§ PROVIDED PASSAGE:
↓

I’m writing this from home. If you normally work at an office, I bet you’re reading it from home. The coronavirus has shut down businesses, schools, movie theaters and festivals. Stanford, where I teach, has temporarily morphed into an online university.
All of these are vital strategies for slowing contagion. They also push against our deep instincts for togetherness, and can worsen our emotional well-being during already trying times.
Decades of evidence demonstrate that human connection protects individuals against anxiety and uncertainty. In the company of loved ones, threats become challenges and painful shocks hurt less. Loneliness, by contrast, is psychologically poisonous: It worsens sleep, deepens depression and predicts increased mortality rates among older adults.
When things get tough, lonely individuals suffer more. They react more intensely to stress, leading to psychological, immune and cardiovascular issues. But difficult moments also provide an opportunity to come together. Following earthquakes, bombings and terrorist attacks, people pour out of their homes to help strangers, ignoring lines of class and race that typically divide them. Such altruism helps helpers. By doing for others, they assert community and find a sense of purpose in uncertain times.
To all the ways the coronavirus is hurting us, let’s add one more. Like other catastrophes, outbreaks kill many and leave even more terrified. But contagion also turns our colleagues and neighbors into a source of that fear. It drives us apart when we most need each other.
Social distancing is indispensable right now, but so is social connection. Our televisions and social media feeds are pulsing with anxiety. The most vulnerable to covid-19, the disease caused by the coronavirus — the elderly, for instance — are also most susceptible to crippling isolation. If we allow physical distance to become chronic, widespread loneliness, we risk adding a mental health crisis to a viral one. Loneliness might also spur people to ignore public health recommendations, increasing our collective risk.
But distancing does not have to destroy human connections. Many of us bemoan online technologies for ripping apart our social fabric. Ironically, those same tools are now our best chance for holding it together.
Online communities are not new. People who suffer from rare illnesses, for instance, often don’t know anyone in person who shares their struggles. Depending on the risks, some patients have to self-quarantine. Many overcome isolation through online message boards, Facebook support groups, and independent sites like RareConnect.org, where they can trade information, share stories and feel heard. Patients often describe these sites as oases of empathy in a lonely world.

↑

Extracted records:
↓

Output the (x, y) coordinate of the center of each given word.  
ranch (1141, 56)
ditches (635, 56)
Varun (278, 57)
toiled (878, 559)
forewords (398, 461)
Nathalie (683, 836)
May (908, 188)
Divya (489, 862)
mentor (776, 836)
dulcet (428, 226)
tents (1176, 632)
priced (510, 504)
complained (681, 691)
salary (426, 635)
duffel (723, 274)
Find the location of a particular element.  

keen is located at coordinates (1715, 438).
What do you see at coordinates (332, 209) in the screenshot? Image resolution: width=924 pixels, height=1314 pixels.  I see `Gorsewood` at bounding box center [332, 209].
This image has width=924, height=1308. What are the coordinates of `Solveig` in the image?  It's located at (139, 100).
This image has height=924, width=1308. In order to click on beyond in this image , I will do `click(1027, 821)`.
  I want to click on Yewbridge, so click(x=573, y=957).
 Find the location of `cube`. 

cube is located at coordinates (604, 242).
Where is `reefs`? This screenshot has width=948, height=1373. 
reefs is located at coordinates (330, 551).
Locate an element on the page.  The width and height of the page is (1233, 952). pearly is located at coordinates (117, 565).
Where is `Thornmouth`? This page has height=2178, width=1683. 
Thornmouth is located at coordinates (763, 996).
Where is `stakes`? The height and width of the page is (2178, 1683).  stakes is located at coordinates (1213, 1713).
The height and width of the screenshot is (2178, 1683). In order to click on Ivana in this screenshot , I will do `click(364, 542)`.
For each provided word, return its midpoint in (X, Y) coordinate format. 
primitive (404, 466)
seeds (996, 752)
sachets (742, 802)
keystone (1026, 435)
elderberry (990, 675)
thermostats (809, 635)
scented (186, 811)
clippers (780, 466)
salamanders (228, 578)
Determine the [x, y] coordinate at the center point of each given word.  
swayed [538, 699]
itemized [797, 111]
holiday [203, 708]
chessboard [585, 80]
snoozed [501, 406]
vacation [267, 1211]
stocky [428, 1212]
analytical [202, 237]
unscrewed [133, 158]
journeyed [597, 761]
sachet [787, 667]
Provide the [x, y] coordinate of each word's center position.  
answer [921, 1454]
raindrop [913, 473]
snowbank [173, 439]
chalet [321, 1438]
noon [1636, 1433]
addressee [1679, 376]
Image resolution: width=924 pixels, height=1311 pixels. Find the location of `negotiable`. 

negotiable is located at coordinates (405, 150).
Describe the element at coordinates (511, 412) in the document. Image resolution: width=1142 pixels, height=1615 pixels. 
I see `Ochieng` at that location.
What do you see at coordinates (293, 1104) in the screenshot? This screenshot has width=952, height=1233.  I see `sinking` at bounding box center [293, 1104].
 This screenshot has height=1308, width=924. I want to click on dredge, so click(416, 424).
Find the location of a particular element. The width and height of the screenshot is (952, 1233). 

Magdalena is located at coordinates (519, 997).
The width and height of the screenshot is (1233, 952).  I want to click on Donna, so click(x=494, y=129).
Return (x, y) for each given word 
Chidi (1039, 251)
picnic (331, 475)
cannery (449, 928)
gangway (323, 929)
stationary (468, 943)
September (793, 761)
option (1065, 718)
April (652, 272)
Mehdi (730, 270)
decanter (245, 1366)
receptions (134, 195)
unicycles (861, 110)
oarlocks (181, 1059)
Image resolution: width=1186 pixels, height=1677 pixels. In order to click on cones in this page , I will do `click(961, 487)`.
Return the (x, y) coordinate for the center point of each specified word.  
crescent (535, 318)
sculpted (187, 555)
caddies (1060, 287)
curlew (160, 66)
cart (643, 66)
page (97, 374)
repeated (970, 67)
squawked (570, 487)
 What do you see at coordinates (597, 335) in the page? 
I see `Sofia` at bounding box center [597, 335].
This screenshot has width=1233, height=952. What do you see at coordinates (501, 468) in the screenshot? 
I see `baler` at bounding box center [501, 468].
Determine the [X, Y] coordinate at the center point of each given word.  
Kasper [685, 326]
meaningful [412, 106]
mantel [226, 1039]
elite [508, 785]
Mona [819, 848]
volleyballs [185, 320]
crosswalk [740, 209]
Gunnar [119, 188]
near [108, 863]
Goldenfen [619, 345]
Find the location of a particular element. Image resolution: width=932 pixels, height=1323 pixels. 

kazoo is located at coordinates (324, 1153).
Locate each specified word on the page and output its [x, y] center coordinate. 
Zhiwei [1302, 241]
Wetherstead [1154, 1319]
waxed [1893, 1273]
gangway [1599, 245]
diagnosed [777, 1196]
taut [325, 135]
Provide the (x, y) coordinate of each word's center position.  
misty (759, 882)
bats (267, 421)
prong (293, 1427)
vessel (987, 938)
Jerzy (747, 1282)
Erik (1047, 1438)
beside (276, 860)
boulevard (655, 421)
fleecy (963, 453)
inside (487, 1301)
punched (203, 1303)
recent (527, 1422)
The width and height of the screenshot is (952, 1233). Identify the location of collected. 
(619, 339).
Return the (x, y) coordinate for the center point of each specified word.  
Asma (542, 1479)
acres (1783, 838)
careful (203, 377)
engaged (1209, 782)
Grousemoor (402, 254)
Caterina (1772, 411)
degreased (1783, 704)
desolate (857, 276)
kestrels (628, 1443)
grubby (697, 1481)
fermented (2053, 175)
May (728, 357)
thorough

↑

§ REQUIRED TASKS:
1 - Please reproduce the stretch of the essay on social distancing from "But distancing does" through "holding it together.".
2 - Answer these questions from the essay on social distancing:
(a) Where does the writer teach?
(b) Which group is given as an example of those most vulnerable to covid-19 and also most susceptible to crippling isolation?
(c) What independent site is mentioned as a place where people with rare illnesses gather online?
3 - According to the essay on social distancing, why does helping strangers after earthquakes, bombings and terrorist attacks benefit the helpers themselves?

§ RESPONSES TO THE TASKS:
1 -
But distancing does not have to destroy human connections. Many of us bemoan online technologies for ripping apart our social fabric. Ironically, those same tools are now our best chance for holding it together.

2 -
(a) Stanford.
(b) The elderly.
(c) RareConnect.org.

3 - By doing for others, helpers assert community and find a sense of purpose in uncertain times.